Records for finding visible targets
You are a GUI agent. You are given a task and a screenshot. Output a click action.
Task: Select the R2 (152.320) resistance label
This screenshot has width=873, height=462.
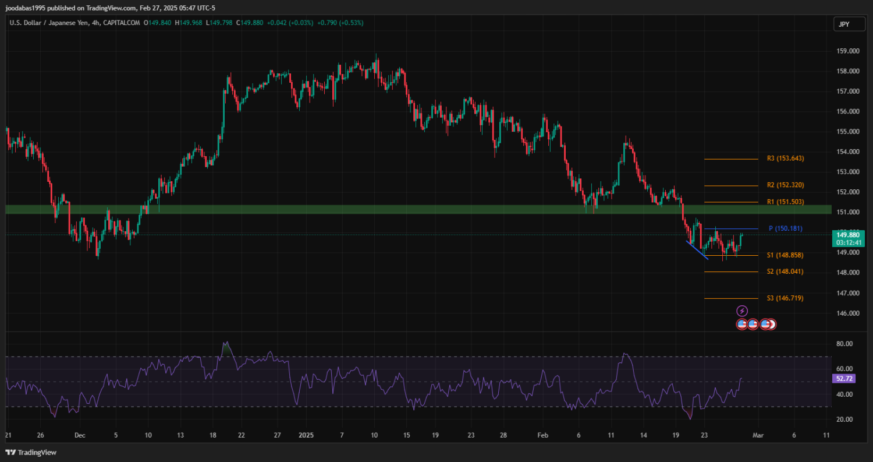click(785, 185)
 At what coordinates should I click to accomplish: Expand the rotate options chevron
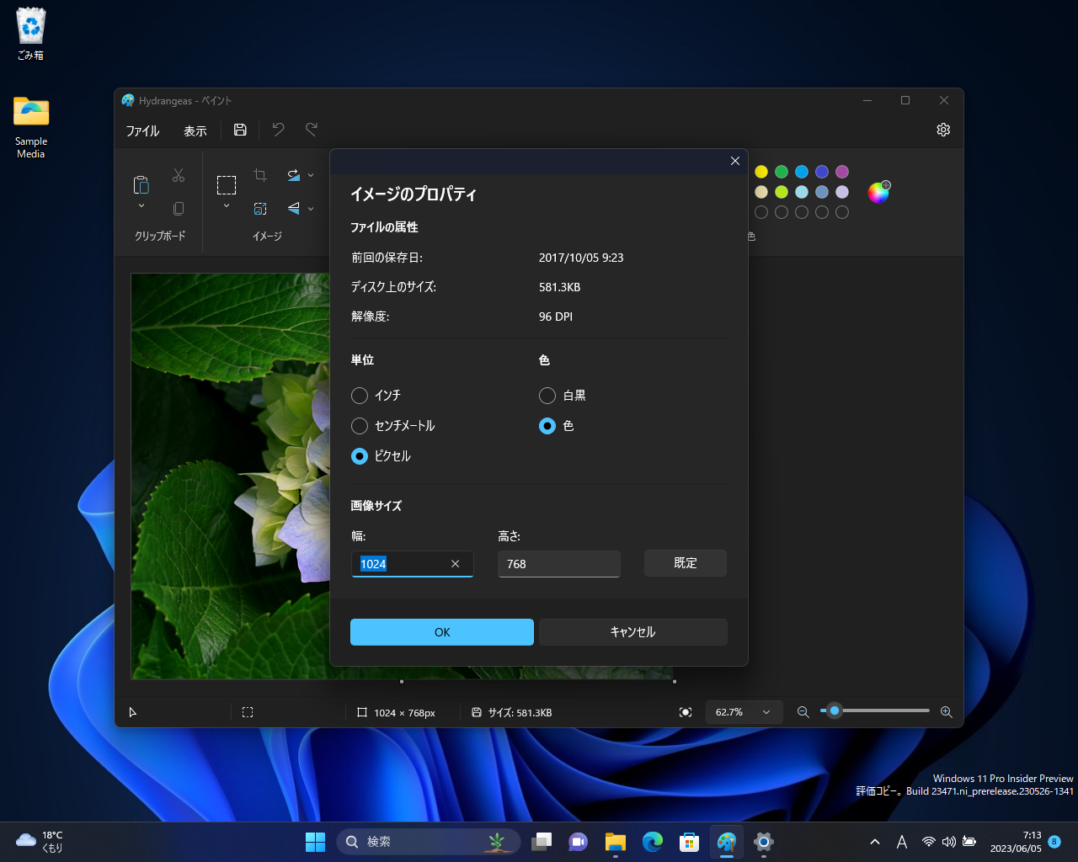click(310, 175)
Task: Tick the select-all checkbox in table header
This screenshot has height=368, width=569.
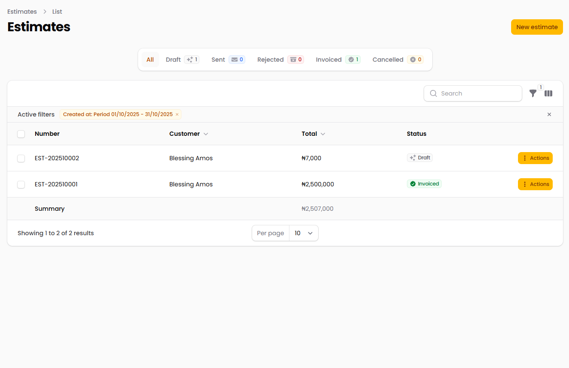Action: click(x=21, y=134)
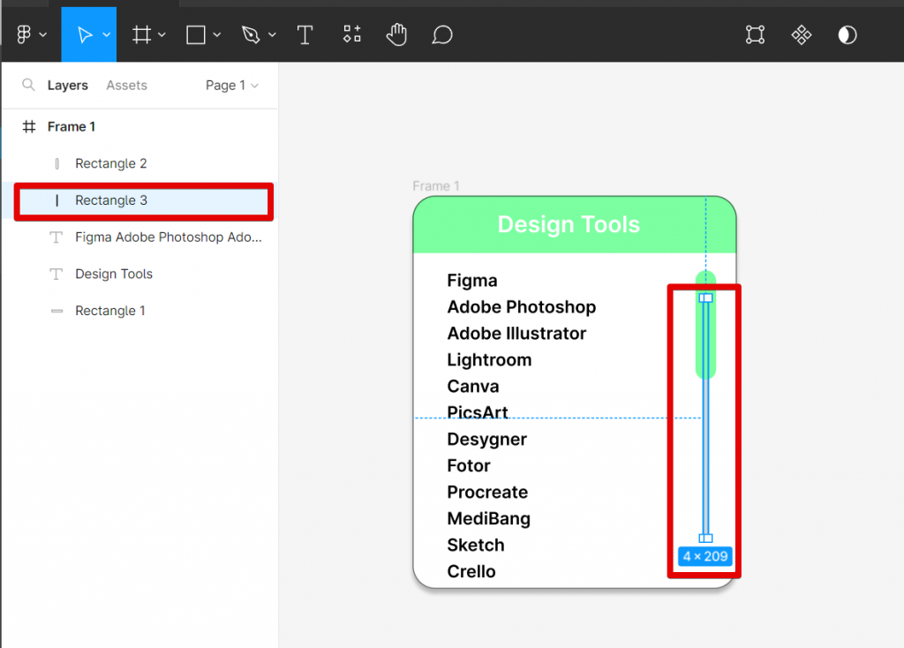Select the Add Comment tool
This screenshot has width=904, height=648.
click(442, 34)
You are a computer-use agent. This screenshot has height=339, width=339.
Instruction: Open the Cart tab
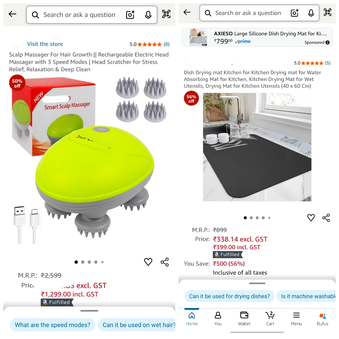point(270,319)
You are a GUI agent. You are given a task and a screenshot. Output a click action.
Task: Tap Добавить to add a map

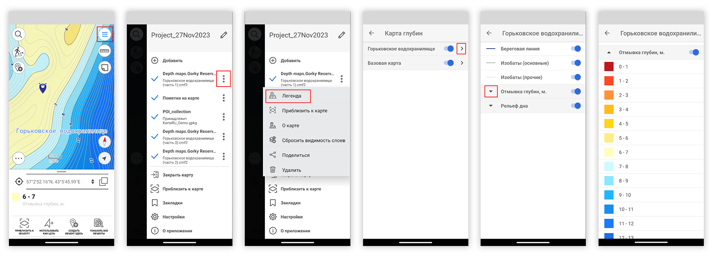coord(172,61)
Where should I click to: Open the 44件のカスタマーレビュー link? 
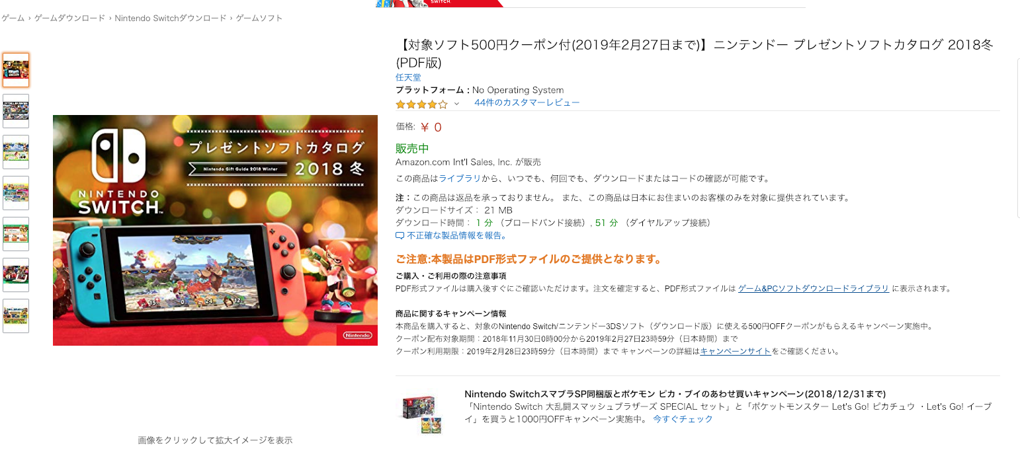pyautogui.click(x=527, y=102)

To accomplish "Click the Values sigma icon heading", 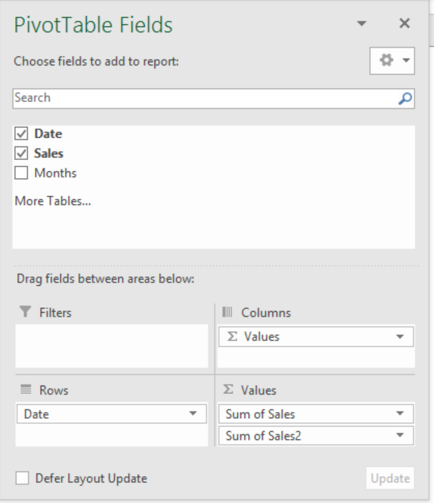I will [228, 389].
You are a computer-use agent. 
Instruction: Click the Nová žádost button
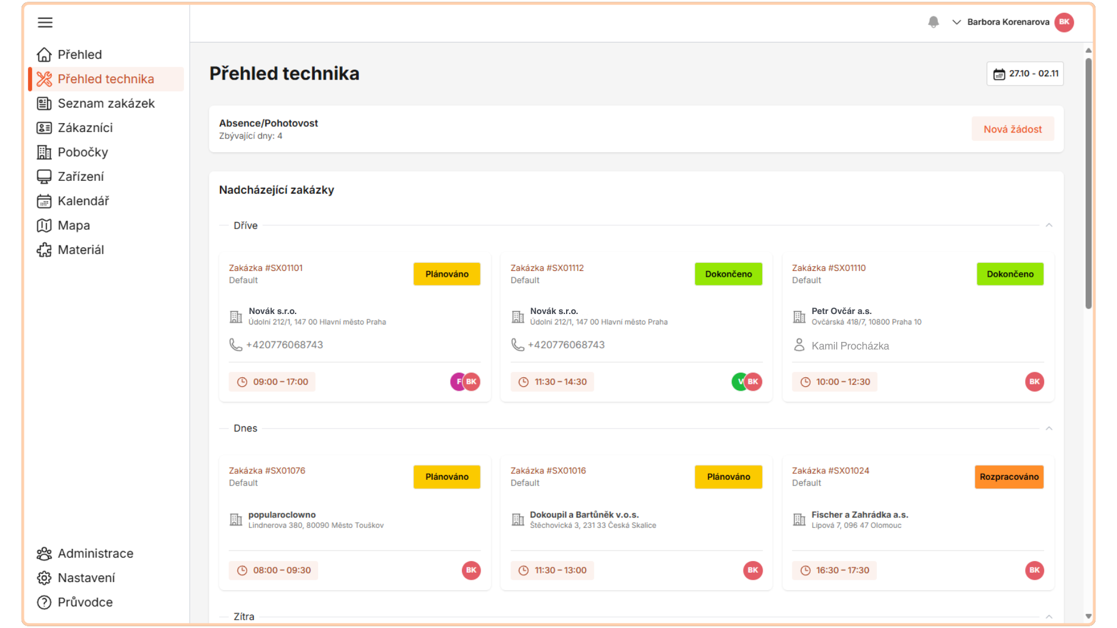click(x=1012, y=129)
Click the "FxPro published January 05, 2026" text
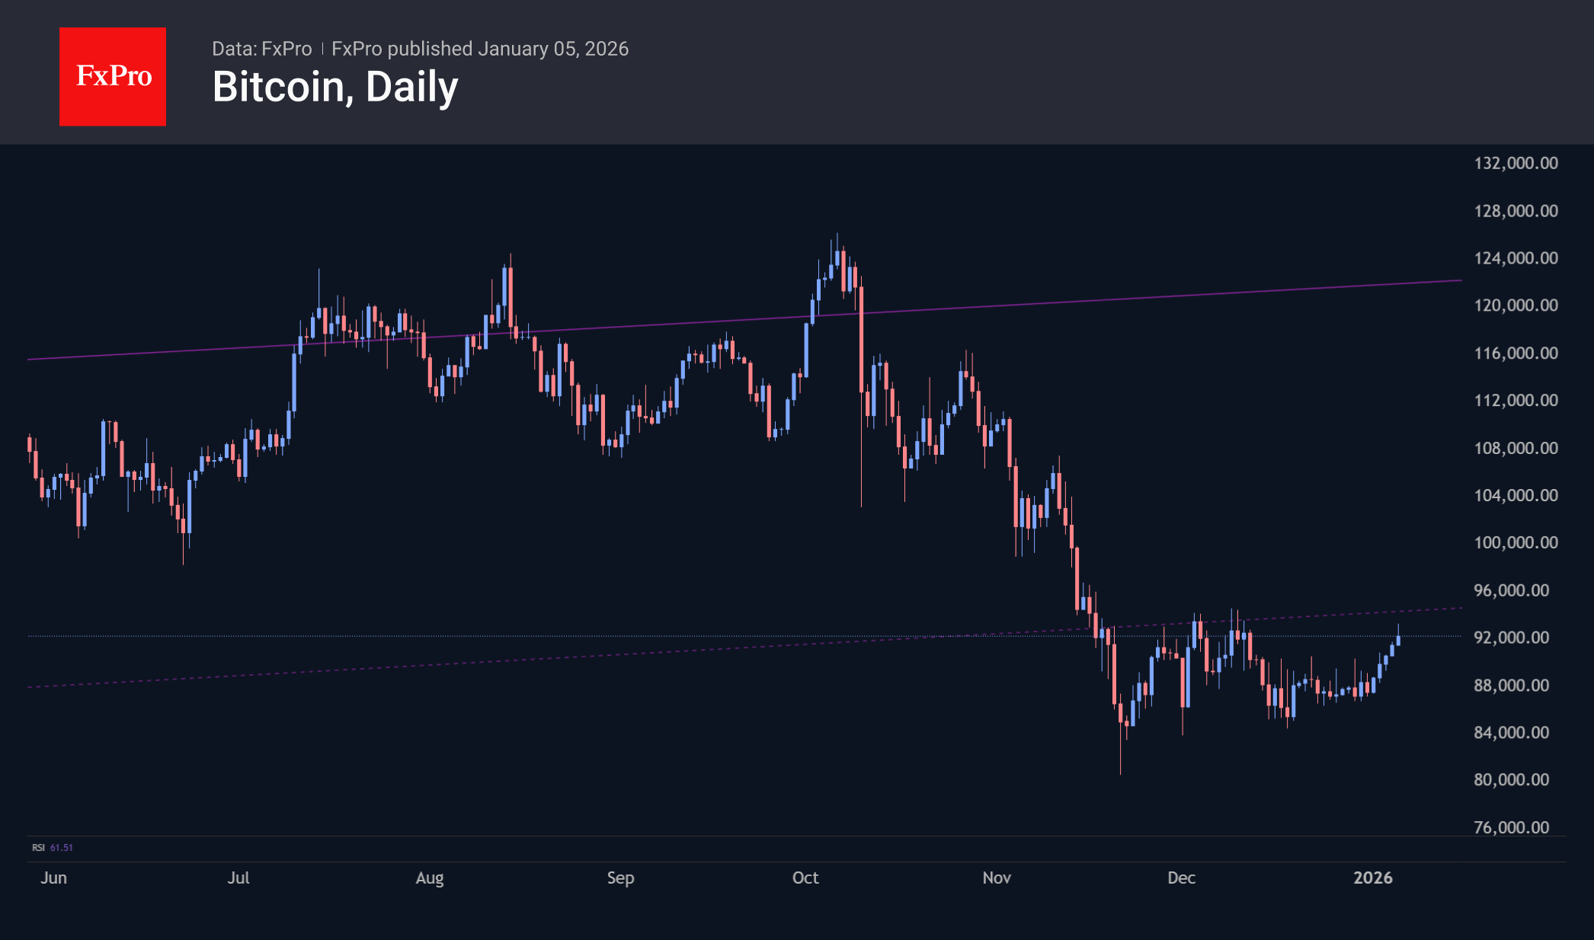The width and height of the screenshot is (1594, 940). click(480, 49)

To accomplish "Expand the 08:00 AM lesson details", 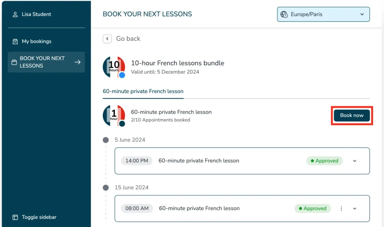I will [355, 209].
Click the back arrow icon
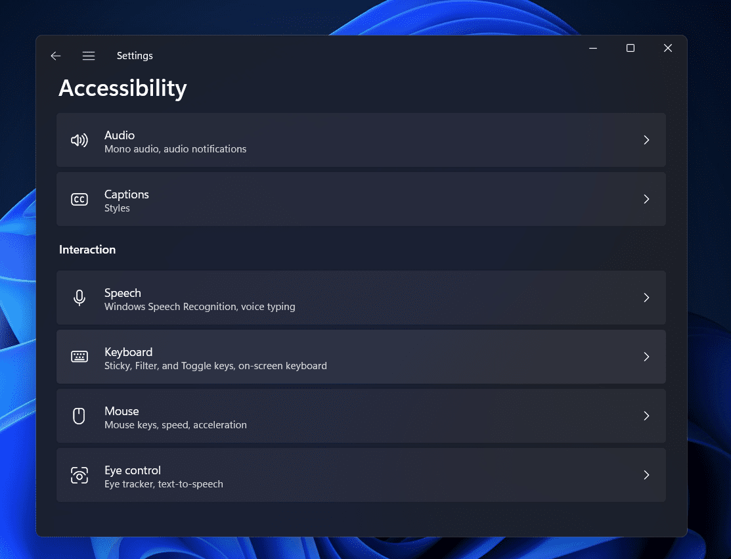Screen dimensions: 731x559 (x=56, y=56)
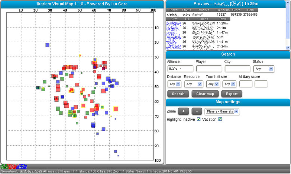Open the Resource filter dropdown
291x174 pixels.
(x=191, y=84)
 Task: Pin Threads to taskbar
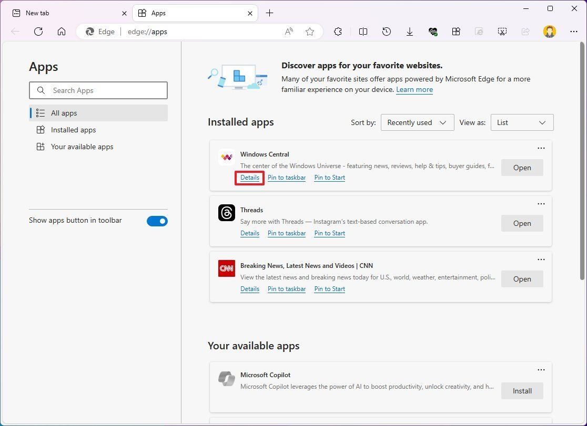pos(286,233)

# EXERCISE DETAILS:
Could you rewrite everything from the line containing "Click the back arrow icon" down to the end of the records as a Markdown table with the columns Row and Record line, skipping blank lines and leaving the pictures out?

# SOLUTION:
| Row | Record line |
|---|---|
| 1 | Click the back arrow icon |
| 2 | Screen dimensions: 731x559 (x=56, y=56) |
| 3 | Open the Resource filter dropdown |
| 4 | 291x174 pixels. |
| 5 | (x=191, y=84) |
| 6 |  Task: Pin Threads to taskbar |
| 7 | pos(286,233) |